Who is Jack Smith, the special counsel who brought 2 Trump indictments?
Colleagues describe the veteran prosecutor as aggressive, independent and "fearless"
United States Special Counsel Jack Smith is having the summer of a lifetime. In June, he indicted Donald Trump on four criminal counts in connection with the trove of documents improperly stored at the former president's Mar-a-Lago resort. Then, in August, he dropped another bevy of federal charges, including conspiracy to defraud the U.S., in regard to Trump's alleged attempts to overturn his loss in the last presidential election.
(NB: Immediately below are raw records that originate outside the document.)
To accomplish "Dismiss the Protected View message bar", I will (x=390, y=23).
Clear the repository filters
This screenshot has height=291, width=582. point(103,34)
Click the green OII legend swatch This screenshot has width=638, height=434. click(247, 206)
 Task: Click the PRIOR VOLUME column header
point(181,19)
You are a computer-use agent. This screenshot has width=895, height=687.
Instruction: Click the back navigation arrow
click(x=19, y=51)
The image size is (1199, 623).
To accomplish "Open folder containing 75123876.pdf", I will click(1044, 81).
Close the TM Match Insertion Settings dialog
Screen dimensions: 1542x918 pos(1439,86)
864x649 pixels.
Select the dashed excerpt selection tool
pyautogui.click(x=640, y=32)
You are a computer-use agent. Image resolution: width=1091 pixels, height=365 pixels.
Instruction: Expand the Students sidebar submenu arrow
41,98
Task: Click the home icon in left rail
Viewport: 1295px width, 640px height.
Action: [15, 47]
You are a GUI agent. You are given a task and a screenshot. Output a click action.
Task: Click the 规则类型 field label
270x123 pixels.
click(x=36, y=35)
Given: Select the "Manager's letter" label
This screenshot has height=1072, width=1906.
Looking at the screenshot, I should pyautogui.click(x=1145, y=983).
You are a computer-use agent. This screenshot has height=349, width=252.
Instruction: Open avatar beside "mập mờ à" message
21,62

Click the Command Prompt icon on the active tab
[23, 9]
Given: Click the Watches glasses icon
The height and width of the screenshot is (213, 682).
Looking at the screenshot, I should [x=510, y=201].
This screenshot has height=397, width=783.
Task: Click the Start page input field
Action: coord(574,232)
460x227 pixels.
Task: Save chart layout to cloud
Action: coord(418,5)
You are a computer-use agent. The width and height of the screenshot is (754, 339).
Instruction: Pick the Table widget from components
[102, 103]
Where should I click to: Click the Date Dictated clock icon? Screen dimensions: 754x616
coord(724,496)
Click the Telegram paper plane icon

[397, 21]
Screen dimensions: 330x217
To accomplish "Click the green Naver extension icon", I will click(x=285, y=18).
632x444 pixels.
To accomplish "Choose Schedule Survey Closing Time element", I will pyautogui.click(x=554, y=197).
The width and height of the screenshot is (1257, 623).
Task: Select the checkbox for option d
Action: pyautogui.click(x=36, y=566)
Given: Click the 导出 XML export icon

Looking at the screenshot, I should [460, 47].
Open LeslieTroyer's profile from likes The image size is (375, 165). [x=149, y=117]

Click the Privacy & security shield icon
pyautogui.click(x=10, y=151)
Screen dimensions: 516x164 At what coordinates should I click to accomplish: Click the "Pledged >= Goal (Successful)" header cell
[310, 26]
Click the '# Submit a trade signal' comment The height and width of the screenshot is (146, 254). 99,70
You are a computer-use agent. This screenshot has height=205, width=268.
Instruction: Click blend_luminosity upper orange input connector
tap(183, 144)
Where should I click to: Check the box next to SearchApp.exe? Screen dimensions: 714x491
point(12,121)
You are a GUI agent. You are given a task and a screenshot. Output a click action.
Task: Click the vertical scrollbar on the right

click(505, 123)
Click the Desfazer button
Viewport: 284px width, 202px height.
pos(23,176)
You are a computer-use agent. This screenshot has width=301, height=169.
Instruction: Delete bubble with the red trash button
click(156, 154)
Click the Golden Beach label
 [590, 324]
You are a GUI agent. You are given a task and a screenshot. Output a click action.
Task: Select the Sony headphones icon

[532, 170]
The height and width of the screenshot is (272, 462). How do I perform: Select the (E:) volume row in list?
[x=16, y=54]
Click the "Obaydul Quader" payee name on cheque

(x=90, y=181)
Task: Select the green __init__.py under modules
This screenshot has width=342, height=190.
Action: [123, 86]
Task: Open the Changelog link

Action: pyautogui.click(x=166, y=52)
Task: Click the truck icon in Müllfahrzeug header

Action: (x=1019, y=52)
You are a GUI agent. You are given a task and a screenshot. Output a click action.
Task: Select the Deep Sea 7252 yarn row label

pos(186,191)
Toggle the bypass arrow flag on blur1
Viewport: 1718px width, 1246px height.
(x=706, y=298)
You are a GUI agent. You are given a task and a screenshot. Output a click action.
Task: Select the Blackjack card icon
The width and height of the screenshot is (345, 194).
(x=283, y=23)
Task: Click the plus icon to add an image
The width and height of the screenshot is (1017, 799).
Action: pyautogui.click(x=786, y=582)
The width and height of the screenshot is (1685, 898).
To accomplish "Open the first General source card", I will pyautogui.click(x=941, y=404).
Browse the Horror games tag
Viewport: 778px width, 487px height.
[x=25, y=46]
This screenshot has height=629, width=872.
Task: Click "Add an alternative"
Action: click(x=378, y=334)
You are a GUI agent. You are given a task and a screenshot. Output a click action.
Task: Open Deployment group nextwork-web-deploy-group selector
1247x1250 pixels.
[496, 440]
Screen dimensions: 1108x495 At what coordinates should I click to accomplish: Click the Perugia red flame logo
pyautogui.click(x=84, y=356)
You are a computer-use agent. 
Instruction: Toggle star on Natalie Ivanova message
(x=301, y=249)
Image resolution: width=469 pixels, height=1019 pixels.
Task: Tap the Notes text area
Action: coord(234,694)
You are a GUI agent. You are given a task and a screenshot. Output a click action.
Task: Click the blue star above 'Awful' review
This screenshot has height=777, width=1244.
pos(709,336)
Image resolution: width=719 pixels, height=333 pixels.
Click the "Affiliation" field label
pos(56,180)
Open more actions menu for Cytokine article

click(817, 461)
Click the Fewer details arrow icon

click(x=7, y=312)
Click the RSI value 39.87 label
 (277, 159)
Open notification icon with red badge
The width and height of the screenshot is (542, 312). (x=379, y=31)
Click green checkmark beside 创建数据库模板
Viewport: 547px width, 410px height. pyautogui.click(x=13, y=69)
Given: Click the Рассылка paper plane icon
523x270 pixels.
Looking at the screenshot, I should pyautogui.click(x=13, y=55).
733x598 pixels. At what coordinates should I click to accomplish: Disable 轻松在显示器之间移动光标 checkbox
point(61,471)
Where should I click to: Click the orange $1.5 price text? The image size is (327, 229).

The historic development marks the first time a former president has been hit with one federal indictment, let alone two, and Smith, with his reputation as an "aggressive prosecutor known for trying high-stakes, politically explosive cases," per The Wall Street Journal, appears up for the challenge. "I intend to conduct the assigned investigations, and any prosecutions that may result from them, independently and in the best traditions of the Department of Justice," he said in a statement when first appointed by Attorney General Merrick Garland last year. "The pace of the investigations will not pause or flag under my watch. I will exercise independent judgment and will move the investigations forward expeditiously and thoroughly to whatever outcome the facts and the law dictate."
"He is fearless"
Smith, 54, was born in June 1969 and grew up in a suburb of Syracuse, New York. After graduating from the State University of New York at Oneonta in 1991, he earned his Juris Doctor at Harvard Law School and later began working as a prosecutor in the Manhattan DA's office. In 1999, he switched to a similar role at the U.S. Attorney's Office in Brooklyn, where he was involved in the prosecution of Ronnell Wilson, a gang leader who murdered two undercover NYPD officers, as well as that of Charles Schwarz, one of multiple former city officers implicated in an assault case against a jailed Black inmate.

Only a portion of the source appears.